■ WHAT IS EXPECTED
Output the entries that follow, word for word.

■ Saved data entries
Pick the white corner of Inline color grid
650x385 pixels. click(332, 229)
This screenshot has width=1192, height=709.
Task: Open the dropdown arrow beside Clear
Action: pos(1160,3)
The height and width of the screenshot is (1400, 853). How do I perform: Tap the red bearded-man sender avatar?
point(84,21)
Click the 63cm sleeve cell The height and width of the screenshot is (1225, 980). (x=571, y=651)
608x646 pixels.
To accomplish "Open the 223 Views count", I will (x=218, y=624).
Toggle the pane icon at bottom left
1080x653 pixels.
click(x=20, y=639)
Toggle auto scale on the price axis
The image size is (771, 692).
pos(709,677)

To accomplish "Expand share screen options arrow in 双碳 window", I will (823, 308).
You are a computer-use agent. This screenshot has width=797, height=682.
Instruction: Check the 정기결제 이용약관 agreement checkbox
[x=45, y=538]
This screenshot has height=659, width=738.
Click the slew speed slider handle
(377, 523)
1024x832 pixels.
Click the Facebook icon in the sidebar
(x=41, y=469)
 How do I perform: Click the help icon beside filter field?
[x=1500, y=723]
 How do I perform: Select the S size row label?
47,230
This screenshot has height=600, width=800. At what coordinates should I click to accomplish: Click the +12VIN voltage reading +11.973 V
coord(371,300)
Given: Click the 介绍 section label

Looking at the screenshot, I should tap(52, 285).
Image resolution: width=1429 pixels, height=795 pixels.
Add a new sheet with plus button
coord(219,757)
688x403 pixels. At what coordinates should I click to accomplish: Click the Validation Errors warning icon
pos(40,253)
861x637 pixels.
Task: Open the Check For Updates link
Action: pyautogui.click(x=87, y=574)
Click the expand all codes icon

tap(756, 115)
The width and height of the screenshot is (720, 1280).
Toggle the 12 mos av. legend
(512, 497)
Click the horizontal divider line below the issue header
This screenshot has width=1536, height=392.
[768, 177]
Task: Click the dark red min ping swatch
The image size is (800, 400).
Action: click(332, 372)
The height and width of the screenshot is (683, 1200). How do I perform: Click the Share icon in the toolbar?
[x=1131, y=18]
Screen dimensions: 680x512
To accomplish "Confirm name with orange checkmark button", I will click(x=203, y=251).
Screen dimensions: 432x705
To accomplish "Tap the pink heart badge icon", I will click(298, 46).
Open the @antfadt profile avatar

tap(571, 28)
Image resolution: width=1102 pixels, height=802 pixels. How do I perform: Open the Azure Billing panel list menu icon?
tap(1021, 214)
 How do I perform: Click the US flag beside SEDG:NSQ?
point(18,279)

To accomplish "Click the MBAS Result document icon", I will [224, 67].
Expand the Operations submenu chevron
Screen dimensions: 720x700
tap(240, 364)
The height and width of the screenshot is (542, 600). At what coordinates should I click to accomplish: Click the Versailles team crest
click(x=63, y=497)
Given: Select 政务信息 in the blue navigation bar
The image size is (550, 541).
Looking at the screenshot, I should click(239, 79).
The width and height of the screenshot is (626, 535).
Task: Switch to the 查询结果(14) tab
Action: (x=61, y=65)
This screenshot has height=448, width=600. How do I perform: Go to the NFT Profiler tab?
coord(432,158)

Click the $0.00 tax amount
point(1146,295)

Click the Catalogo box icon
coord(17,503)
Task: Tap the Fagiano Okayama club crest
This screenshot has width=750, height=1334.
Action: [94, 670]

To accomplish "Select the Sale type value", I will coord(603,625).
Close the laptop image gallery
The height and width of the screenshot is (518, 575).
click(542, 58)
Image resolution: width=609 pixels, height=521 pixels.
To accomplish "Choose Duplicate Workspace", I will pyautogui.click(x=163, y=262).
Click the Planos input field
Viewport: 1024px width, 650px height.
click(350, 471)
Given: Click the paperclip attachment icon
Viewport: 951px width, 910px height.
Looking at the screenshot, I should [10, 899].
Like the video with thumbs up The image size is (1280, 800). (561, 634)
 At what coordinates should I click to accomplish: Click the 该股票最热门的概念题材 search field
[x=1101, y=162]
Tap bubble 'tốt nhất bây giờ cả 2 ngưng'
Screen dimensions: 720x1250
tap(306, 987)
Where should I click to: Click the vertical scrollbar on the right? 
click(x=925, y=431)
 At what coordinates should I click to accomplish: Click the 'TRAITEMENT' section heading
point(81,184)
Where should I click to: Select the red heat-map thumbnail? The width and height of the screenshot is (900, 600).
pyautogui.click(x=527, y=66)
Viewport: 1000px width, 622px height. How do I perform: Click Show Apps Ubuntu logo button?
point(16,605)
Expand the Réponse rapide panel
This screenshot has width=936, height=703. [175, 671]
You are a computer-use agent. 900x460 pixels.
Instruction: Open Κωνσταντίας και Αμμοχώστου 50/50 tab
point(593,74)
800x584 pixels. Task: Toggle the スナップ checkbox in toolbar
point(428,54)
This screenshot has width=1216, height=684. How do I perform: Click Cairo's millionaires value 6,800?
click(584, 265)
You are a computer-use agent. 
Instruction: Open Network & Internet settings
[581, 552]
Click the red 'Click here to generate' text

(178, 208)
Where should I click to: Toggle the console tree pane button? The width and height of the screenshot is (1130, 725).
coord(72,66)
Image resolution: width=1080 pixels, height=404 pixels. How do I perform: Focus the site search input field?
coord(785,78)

■ OUTPUT OF THE EXERCISE
Pick the white corner of Inline color grid
650x385 pixels. click(332, 229)
This screenshot has width=1192, height=709.
Task: Open the dropdown arrow beside Clear
Action: pos(1160,3)
The height and width of the screenshot is (1400, 853). How do I perform: Tap the red bearded-man sender avatar?
point(84,21)
Click the 63cm sleeve cell The height and width of the screenshot is (1225, 980). (x=571, y=651)
608x646 pixels.
To accomplish "Open the 223 Views count", I will (x=218, y=624).
Toggle the pane icon at bottom left
1080x653 pixels.
click(x=20, y=639)
Toggle auto scale on the price axis
The image size is (771, 692).
pos(709,677)

To accomplish "Expand share screen options arrow in 双碳 window", I will (823, 308).
You are a computer-use agent. This screenshot has width=797, height=682.
Instruction: Check the 정기결제 이용약관 agreement checkbox
[x=45, y=538]
This screenshot has height=659, width=738.
Click the slew speed slider handle
(377, 523)
1024x832 pixels.
Click the Facebook icon in the sidebar
(x=41, y=469)
 How do I perform: Click the help icon beside filter field?
[x=1500, y=723]
 How do I perform: Select the S size row label?
47,230
This screenshot has height=600, width=800. At what coordinates should I click to accomplish: Click the +12VIN voltage reading +11.973 V
coord(371,300)
Given: Click the 介绍 section label

Looking at the screenshot, I should tap(52, 285).
Image resolution: width=1429 pixels, height=795 pixels.
Add a new sheet with plus button
coord(219,757)
688x403 pixels. At what coordinates should I click to accomplish: Click the Validation Errors warning icon
pos(40,253)
861x637 pixels.
Task: Open the Check For Updates link
Action: pyautogui.click(x=87, y=574)
Click the expand all codes icon

tap(756, 115)
The width and height of the screenshot is (720, 1280).
Toggle the 12 mos av. legend
(512, 497)
Click the horizontal divider line below the issue header
This screenshot has width=1536, height=392.
[768, 177]
Task: Click the dark red min ping swatch
The image size is (800, 400).
Action: click(332, 372)
The height and width of the screenshot is (683, 1200). How do I perform: Click the Share icon in the toolbar?
[x=1131, y=18]
Screen dimensions: 680x512
To accomplish "Confirm name with orange checkmark button", I will click(x=203, y=251).
Screen dimensions: 432x705
To accomplish "Tap the pink heart badge icon", I will click(298, 46).
Open the @antfadt profile avatar

tap(571, 28)
Image resolution: width=1102 pixels, height=802 pixels. How do I perform: Open the Azure Billing panel list menu icon?
tap(1021, 214)
 How do I perform: Click the US flag beside SEDG:NSQ?
point(18,279)

To accomplish "Click the MBAS Result document icon", I will [224, 67].
Expand the Operations submenu chevron
Screen dimensions: 720x700
tap(240, 364)
The height and width of the screenshot is (542, 600). At what coordinates should I click to accomplish: Click the Versailles team crest
click(x=63, y=497)
Given: Select 政务信息 in the blue navigation bar
The image size is (550, 541).
Looking at the screenshot, I should click(239, 79).
The width and height of the screenshot is (626, 535).
Task: Switch to the 查询结果(14) tab
Action: (x=61, y=65)
This screenshot has height=448, width=600. How do I perform: Go to the NFT Profiler tab?
coord(432,158)

Click the $0.00 tax amount
point(1146,295)

Click the Catalogo box icon
coord(17,503)
Task: Tap the Fagiano Okayama club crest
This screenshot has width=750, height=1334.
Action: [94, 670]

To accomplish "Select the Sale type value", I will coord(603,625).
Close the laptop image gallery
The height and width of the screenshot is (518, 575).
click(542, 58)
Image resolution: width=609 pixels, height=521 pixels.
To accomplish "Choose Duplicate Workspace", I will pyautogui.click(x=163, y=262).
Click the Planos input field
Viewport: 1024px width, 650px height.
click(350, 471)
Given: Click the paperclip attachment icon
Viewport: 951px width, 910px height.
Looking at the screenshot, I should [10, 899].
Like the video with thumbs up The image size is (1280, 800). (561, 634)
 At what coordinates should I click to accomplish: Click the 该股票最热门的概念题材 search field
[x=1101, y=162]
Tap bubble 'tốt nhất bây giờ cả 2 ngưng'
Screen dimensions: 720x1250
tap(306, 987)
Where should I click to: Click the vertical scrollbar on the right? 
click(x=925, y=431)
 At what coordinates should I click to accomplish: Click the 'TRAITEMENT' section heading
point(81,184)
Where should I click to: Select the red heat-map thumbnail? The width and height of the screenshot is (900, 600).
pyautogui.click(x=527, y=66)
Viewport: 1000px width, 622px height. How do I perform: Click Show Apps Ubuntu logo button?
point(16,605)
Expand the Réponse rapide panel
This screenshot has width=936, height=703. [175, 671]
You are a computer-use agent. 900x460 pixels.
Instruction: Open Κωνσταντίας και Αμμοχώστου 50/50 tab
point(593,74)
800x584 pixels. Task: Toggle the スナップ checkbox in toolbar
point(428,54)
This screenshot has width=1216, height=684. How do I perform: Click Cairo's millionaires value 6,800?
click(584, 265)
You are a computer-use agent. 
Instruction: Open Network & Internet settings
[581, 552]
Click the red 'Click here to generate' text

(178, 208)
Where should I click to: Toggle the console tree pane button? The width and height of the screenshot is (1130, 725).
coord(72,66)
Image resolution: width=1080 pixels, height=404 pixels. How do I perform: Focus the site search input field?
coord(785,78)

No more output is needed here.